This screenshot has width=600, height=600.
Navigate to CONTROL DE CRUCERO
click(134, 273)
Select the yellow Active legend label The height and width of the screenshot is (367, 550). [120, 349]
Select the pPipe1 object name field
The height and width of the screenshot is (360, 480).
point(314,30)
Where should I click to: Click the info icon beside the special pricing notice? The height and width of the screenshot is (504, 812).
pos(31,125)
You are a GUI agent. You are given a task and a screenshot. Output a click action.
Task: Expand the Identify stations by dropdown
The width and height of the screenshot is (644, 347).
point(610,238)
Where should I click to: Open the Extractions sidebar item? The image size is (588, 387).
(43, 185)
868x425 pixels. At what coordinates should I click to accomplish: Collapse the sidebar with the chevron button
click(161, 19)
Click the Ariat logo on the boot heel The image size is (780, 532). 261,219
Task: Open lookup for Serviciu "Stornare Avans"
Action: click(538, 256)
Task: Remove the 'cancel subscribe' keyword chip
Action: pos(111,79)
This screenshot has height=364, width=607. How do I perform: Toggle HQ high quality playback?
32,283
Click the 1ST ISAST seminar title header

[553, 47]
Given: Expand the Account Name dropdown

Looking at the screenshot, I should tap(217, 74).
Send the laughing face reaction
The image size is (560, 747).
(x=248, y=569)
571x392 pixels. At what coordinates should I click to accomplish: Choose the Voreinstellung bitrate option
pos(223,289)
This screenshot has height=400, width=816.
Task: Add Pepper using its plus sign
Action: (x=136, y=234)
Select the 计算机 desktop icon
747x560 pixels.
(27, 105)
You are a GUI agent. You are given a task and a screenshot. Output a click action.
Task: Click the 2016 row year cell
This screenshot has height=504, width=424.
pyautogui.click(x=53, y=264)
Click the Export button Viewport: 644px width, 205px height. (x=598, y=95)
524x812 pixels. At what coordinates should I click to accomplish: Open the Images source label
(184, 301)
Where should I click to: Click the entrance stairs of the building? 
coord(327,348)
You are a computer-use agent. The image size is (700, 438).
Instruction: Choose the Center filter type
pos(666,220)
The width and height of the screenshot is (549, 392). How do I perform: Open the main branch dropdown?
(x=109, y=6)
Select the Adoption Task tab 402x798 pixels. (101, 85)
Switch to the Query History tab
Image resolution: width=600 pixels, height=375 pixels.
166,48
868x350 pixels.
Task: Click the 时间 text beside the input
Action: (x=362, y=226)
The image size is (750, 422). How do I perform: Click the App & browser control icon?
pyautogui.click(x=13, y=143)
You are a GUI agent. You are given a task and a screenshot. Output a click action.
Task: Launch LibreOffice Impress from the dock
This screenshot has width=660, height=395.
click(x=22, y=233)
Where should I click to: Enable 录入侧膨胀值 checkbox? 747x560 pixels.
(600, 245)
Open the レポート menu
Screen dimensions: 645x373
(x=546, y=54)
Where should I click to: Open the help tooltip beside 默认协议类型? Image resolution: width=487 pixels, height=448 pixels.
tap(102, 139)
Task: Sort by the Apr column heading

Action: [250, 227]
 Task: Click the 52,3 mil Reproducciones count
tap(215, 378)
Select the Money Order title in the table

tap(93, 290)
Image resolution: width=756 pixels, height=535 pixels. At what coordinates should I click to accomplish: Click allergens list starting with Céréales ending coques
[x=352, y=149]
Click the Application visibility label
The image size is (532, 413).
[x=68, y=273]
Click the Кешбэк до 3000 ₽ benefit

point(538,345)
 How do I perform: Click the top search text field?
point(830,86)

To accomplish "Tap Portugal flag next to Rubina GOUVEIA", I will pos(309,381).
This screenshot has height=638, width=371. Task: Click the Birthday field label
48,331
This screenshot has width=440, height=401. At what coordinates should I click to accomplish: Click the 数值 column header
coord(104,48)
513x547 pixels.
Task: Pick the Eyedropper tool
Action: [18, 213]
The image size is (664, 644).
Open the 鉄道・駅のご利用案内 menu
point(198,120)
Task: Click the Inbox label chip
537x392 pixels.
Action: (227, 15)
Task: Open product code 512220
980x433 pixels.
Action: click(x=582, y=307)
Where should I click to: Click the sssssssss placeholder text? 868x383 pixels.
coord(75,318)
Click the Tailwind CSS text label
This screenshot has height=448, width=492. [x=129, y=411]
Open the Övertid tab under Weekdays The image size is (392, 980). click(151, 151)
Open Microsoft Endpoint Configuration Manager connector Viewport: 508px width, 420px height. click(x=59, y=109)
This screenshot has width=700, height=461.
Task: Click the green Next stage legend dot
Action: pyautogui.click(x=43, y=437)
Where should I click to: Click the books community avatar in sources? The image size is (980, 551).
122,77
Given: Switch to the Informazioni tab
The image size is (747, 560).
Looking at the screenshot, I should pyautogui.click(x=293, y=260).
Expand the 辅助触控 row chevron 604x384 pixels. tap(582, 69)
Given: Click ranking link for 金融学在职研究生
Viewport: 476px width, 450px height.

**What needs to be done**
Everything from the line containing "Open the Övertid" to the bottom of the listing is to be set down exactly; leave out all other lines.

**Problem solution**
Open the Övertid tab under Weekdays The image size is (392, 980). click(151, 151)
Open Microsoft Endpoint Configuration Manager connector Viewport: 508px width, 420px height. click(x=59, y=109)
This screenshot has width=700, height=461.
Task: Click the green Next stage legend dot
Action: pyautogui.click(x=43, y=437)
Where should I click to: Click the books community avatar in sources? The image size is (980, 551).
122,77
Given: Switch to the Informazioni tab
The image size is (747, 560).
Looking at the screenshot, I should pyautogui.click(x=293, y=260).
Expand the 辅助触控 row chevron 604x384 pixels. tap(582, 69)
Given: Click ranking link for 金融学在职研究生
Viewport: 476px width, 450px height.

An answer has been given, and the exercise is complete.